A theme that will have to be evaluated is that of the immune leak which, in the case of Omicron, combined with a very high transmissibility, has created a “perfect storm”. Among the previous variants, some such as Beta and Gamma, had mutations linked to the immune flight, but fortunately they had limited diffusion and did not become dominant. This happened with Omicron. The idea of the experts is that now the virus could continue to “refine its weapons” to infect immune subjects and it is possible that in the future it could cause more serious forms of disease than those we see today with Omicron. “Immune runaway is a never-ending evolutionary race, because the immune system can always develop new antibodies and the virus has a vast array of mutations to explore in response,” the experts write in the New York Times. Omicron has only a small fraction of the many mutations that have been observed in Sars-CoV-2 or related bat viruses, which are themselves only a small fraction of what the virus could explore, according to laboratory experiments. ” .

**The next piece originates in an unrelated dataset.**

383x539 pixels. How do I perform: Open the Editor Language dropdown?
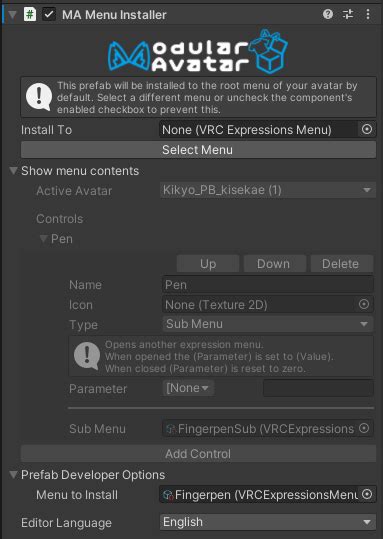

“We expect that Sars-CoV-2 will continue to cause new epidemics, but will be increasingly driven by the ability to bypass the immune system – the experts conclude -. In this sense, the future could resemble seasonal flu, where new variants cause waves of cases every year. If this happens, vaccines may need to be updated regularly in a similar way to flu vaccines, unless broader variant-proof vaccines are developed. How much this all counts for public health depends on how sick the virus will make us. This is the most difficult prediction, because evolution selects viruses that spread well, and whether this causes disease severity to rise or fall is mostly a matter of luck. But we know that immunity reduces disease severity even when it doesn’t completely stop infections and spread, and the immunity gained from vaccination and previous infections helped to blunt the impact of the Omicron wave. Updated or improved vaccines and other measures that slow transmission remain our best strategies for managing an uncertain future ».